# START OF Material to process
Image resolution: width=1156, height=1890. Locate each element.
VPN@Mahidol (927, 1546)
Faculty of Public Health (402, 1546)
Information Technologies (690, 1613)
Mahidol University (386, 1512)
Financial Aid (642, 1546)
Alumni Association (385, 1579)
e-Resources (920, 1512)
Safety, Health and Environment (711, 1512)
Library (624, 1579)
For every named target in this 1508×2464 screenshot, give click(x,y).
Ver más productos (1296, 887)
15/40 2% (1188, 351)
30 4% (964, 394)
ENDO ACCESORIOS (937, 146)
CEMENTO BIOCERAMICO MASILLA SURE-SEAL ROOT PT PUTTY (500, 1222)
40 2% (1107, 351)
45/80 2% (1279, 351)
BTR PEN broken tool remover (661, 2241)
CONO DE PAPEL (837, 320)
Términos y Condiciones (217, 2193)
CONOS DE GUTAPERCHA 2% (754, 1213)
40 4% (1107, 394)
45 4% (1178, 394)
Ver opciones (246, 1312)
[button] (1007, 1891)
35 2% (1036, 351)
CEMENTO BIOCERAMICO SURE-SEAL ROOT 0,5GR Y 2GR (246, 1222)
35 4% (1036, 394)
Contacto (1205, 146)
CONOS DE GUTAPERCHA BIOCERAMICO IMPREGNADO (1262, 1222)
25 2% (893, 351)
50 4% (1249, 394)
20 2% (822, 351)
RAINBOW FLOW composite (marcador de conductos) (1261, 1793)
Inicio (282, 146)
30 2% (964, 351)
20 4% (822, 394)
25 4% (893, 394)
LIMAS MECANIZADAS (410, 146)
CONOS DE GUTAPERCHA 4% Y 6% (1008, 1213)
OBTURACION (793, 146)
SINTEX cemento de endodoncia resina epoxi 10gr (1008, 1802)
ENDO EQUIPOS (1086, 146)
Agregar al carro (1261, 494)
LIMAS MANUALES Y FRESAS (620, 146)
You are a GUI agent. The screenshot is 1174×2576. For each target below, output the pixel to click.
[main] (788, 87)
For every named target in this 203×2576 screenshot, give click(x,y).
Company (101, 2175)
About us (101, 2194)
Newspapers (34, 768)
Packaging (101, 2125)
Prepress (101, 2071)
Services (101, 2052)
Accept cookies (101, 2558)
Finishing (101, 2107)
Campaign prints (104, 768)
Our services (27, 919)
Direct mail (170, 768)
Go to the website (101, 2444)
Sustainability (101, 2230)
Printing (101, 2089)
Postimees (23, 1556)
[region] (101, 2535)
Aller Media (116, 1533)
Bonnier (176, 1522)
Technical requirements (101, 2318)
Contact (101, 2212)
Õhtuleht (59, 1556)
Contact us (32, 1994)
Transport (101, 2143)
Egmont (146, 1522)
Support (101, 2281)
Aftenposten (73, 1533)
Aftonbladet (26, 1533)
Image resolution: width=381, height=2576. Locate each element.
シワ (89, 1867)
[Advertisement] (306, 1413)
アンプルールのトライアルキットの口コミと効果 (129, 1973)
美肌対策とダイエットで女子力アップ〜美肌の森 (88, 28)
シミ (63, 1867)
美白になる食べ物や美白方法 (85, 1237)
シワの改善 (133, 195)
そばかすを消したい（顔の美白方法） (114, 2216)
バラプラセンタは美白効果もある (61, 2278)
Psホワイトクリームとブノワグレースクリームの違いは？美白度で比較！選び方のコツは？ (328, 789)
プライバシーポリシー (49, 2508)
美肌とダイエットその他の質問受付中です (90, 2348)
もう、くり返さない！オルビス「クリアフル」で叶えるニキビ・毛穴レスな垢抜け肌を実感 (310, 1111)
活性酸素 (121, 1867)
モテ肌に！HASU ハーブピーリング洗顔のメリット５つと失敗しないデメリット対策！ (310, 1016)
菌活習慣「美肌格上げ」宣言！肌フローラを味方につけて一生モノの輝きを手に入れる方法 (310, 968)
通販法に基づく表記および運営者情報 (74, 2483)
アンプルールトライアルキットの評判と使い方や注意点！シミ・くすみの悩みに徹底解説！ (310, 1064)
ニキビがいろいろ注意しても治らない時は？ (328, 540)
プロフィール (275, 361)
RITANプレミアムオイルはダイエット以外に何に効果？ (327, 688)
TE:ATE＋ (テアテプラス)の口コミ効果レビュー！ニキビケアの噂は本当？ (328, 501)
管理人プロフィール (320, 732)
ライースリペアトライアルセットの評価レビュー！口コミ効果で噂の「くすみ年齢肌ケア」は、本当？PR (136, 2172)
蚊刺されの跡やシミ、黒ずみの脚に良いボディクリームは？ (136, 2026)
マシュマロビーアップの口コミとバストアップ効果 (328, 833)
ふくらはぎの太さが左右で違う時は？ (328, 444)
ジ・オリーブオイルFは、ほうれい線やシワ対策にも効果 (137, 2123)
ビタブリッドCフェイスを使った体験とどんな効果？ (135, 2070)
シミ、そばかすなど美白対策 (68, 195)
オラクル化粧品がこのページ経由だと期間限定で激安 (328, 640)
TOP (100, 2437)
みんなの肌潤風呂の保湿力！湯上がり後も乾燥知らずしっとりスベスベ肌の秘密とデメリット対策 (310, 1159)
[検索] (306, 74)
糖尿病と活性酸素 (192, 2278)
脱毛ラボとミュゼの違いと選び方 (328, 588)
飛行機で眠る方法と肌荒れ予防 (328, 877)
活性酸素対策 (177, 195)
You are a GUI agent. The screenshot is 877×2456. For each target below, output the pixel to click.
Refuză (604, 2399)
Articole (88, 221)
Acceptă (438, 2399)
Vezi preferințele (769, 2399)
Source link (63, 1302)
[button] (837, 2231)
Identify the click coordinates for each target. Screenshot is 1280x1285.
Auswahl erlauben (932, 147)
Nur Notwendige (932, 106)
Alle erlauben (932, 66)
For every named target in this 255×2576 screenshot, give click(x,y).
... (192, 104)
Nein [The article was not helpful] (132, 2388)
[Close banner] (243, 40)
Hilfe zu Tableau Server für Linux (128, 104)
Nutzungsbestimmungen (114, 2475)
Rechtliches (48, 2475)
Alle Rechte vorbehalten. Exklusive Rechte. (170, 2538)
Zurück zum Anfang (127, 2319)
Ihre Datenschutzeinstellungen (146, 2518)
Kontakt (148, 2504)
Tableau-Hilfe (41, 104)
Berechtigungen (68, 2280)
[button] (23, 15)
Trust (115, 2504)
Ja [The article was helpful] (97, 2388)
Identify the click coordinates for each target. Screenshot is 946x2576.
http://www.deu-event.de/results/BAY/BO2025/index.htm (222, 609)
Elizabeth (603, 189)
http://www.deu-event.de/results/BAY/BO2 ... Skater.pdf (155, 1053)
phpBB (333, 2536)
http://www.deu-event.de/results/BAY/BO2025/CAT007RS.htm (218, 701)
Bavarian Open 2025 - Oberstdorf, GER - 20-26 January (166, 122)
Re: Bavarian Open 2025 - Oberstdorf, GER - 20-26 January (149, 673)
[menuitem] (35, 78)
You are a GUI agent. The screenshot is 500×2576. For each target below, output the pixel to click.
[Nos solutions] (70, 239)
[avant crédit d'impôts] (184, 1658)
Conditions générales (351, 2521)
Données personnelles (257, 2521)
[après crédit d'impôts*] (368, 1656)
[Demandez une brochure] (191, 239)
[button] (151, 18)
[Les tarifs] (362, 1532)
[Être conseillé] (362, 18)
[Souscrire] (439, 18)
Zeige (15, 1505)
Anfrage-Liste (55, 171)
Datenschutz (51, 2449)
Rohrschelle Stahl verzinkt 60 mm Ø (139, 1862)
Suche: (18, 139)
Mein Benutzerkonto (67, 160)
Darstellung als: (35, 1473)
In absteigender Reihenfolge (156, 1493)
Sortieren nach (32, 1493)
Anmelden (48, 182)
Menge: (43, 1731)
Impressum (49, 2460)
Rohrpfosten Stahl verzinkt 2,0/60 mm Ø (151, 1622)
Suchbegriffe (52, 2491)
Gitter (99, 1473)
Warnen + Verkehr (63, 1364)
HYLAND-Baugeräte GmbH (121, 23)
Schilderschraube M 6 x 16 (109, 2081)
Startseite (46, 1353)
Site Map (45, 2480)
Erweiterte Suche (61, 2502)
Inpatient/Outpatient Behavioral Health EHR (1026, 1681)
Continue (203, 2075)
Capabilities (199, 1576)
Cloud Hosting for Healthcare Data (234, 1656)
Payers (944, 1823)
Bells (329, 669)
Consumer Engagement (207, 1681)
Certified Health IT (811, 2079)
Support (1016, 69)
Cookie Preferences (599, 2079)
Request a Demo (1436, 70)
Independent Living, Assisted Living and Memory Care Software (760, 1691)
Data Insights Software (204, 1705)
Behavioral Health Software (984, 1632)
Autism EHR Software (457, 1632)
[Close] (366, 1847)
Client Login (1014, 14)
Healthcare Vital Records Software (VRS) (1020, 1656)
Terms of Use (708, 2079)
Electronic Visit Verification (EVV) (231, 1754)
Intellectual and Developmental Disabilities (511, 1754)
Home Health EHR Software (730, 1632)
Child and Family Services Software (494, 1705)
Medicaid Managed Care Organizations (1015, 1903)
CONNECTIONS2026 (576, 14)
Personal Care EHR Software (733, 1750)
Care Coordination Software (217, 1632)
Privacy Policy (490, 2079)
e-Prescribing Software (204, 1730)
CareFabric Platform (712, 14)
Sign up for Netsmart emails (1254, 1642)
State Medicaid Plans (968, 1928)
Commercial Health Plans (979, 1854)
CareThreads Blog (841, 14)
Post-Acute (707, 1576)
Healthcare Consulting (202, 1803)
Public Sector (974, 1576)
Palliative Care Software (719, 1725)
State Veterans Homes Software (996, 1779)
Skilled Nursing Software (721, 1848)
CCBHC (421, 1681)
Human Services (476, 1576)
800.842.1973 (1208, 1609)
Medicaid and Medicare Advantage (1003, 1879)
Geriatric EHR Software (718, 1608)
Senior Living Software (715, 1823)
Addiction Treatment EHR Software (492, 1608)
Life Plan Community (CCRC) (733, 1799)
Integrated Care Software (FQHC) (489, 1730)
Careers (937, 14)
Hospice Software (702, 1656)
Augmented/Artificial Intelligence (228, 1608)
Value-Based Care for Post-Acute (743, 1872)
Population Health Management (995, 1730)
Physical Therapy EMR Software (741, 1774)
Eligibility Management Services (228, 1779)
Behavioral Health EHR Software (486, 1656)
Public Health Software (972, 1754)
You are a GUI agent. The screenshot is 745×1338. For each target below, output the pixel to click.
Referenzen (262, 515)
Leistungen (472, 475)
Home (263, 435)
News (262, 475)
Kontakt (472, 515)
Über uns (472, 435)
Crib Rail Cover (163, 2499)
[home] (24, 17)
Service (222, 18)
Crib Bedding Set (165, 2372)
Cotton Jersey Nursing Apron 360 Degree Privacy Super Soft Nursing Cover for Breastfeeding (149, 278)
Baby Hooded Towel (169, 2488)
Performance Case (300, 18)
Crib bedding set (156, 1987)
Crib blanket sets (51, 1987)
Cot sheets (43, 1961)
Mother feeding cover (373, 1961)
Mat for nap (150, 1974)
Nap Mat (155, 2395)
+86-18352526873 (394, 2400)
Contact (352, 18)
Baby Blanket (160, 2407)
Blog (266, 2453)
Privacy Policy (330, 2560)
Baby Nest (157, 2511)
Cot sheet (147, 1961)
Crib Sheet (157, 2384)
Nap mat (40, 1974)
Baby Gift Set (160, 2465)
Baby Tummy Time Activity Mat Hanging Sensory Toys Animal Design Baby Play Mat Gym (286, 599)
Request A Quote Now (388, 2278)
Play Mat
# END OF Material to process
What you are asked to do. Lay out the lines starting with the one containing "Go to the website (101, 2444)" and going on through the one containing "バラプラセンタは美白効果もある (61, 2278)" as a numbered list, leaving out any blank lines.

The completed task.
1. Go to the website (101, 2444)
2. Sustainability (101, 2230)
3. Printing (101, 2089)
4. Postimees (23, 1556)
5. [region] (101, 2535)
6. Aller Media (116, 1533)
7. Bonnier (176, 1522)
8. Technical requirements (101, 2318)
9. Contact (101, 2212)
10. Õhtuleht (59, 1556)
11. Contact us (32, 1994)
12. Transport (101, 2143)
13. Egmont (146, 1522)
14. Support (101, 2281)
15. Aftenposten (73, 1533)
16. Aftonbladet (26, 1533)
17. Image resolution: width=381, height=2576. Locate each element.
18. シワ (89, 1867)
19. [Advertisement] (306, 1413)
20. アンプルールのトライアルキットの口コミと効果 (129, 1973)
21. 美肌対策とダイエットで女子力アップ〜美肌の森 (88, 28)
22. シミ (63, 1867)
23. 美白になる食べ物や美白方法 (85, 1237)
24. シワの改善 (133, 195)
25. そばかすを消したい（顔の美白方法） (114, 2216)
26. バラプラセンタは美白効果もある (61, 2278)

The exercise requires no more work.